TOKYO (Reuters) - Typhoon Nangka barreled across the western end of Japan’s largest main island on Friday, snarling transport, leaving at least two men dead and prompting authorities to advise nearly 100,000 people to evacuate.
Rivers burst their banks in the western prefecture of Wakayama after some parts of Honshu, Japan’s largest main island, received more than 600 mm (23 inches) of rain since the storm began to near on Thursday.
Two men drowned, one of them a 71-year-old man who fell into a flooded ditch while repairing a window, NHK national television said. Some 35 people were injured.

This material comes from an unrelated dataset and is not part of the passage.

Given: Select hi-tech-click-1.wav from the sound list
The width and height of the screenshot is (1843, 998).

Nangka, named for a tropical fruit, had been downgraded to a tropical storm by Friday morning but still packed sustained winds of 80 kph (51 mph), with gusts of up to 120 kph(75 mph) an hour. It was expected to dump a further 300 mm (11 inches) of rain on parts of Japan by Saturday morning.

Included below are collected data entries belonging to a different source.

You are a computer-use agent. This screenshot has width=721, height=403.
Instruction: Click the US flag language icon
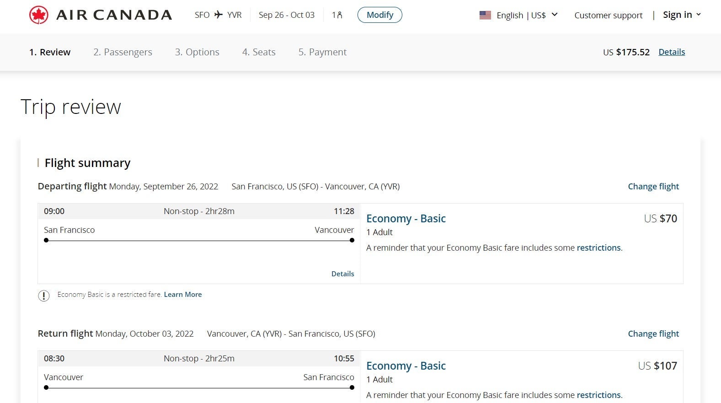tap(485, 15)
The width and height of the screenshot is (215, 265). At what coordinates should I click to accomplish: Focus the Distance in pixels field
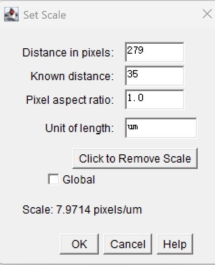tap(154, 52)
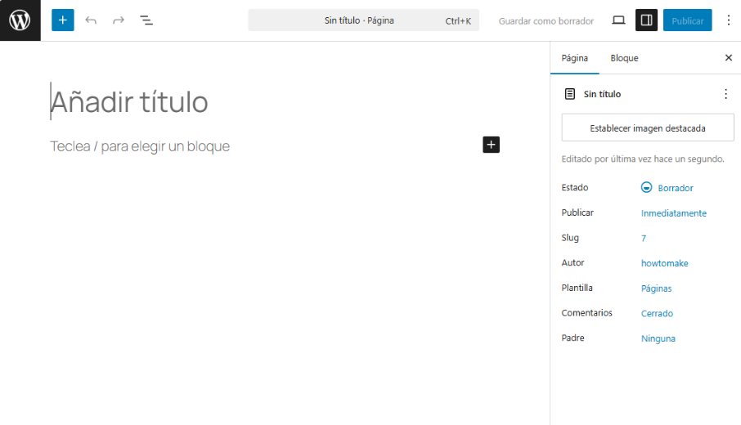Select the Página tab
The width and height of the screenshot is (741, 425).
(574, 58)
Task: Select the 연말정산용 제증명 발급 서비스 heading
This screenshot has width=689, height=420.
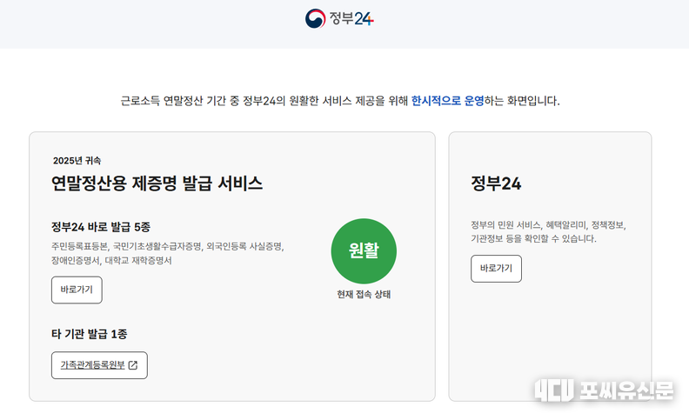Action: tap(157, 183)
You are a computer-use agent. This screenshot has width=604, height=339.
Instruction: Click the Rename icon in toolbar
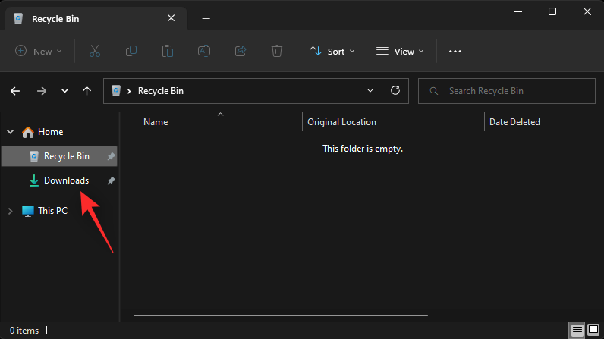204,51
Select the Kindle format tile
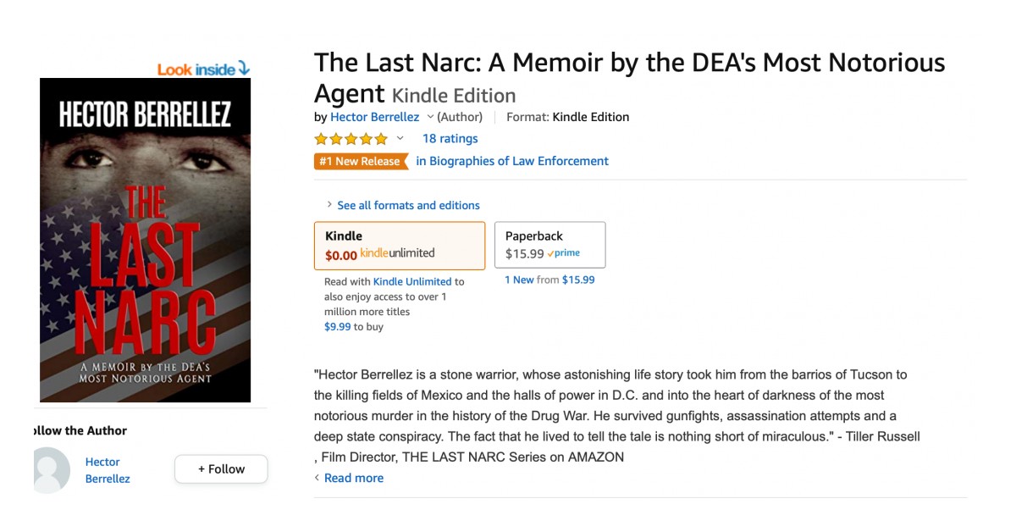 coord(399,245)
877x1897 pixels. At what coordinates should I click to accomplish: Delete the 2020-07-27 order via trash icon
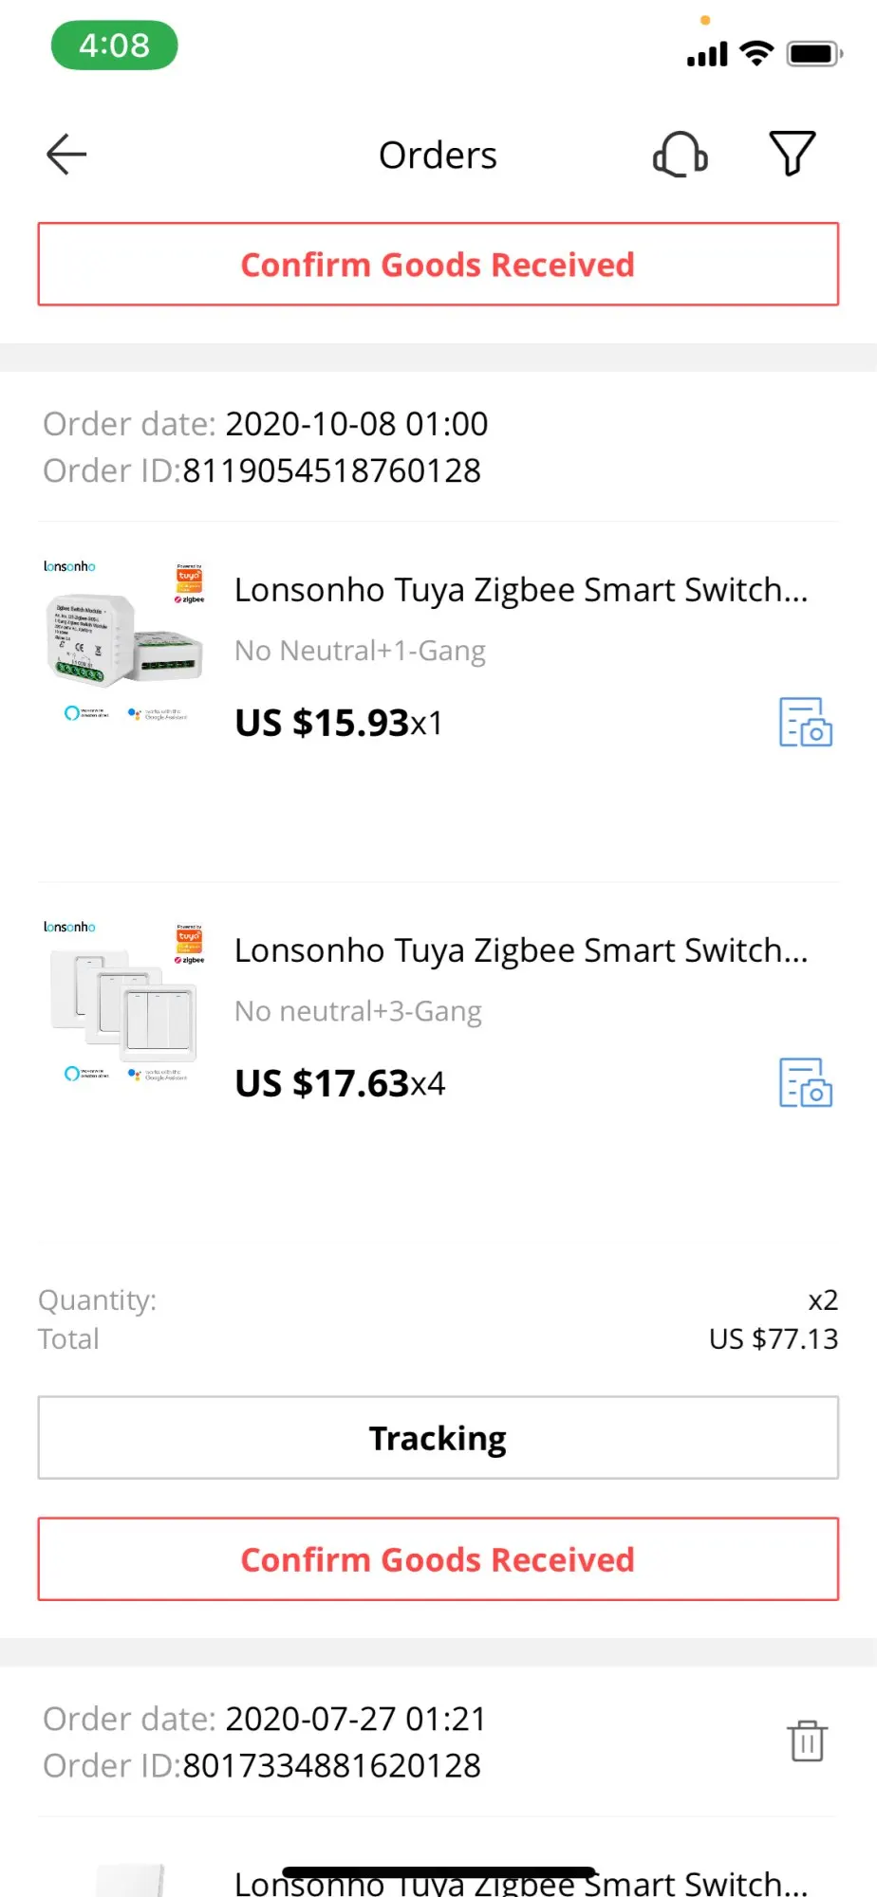click(x=807, y=1740)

Authorities advised nearly 100,000 people to evacuate across a wide swathe of western Japan due to the threat of flooding and landslides. At one point on Thursday, nearly 400,000 people were advised to leave their homes.
Some 165 flights were canceled, trains in western Japan suffered delays and highways near the ocean were closed.
The storm is expected to head into the Sea of Japan later on Friday and weaken into a tropical depression, then head northeast across the northern tip of Honshu on Sunday.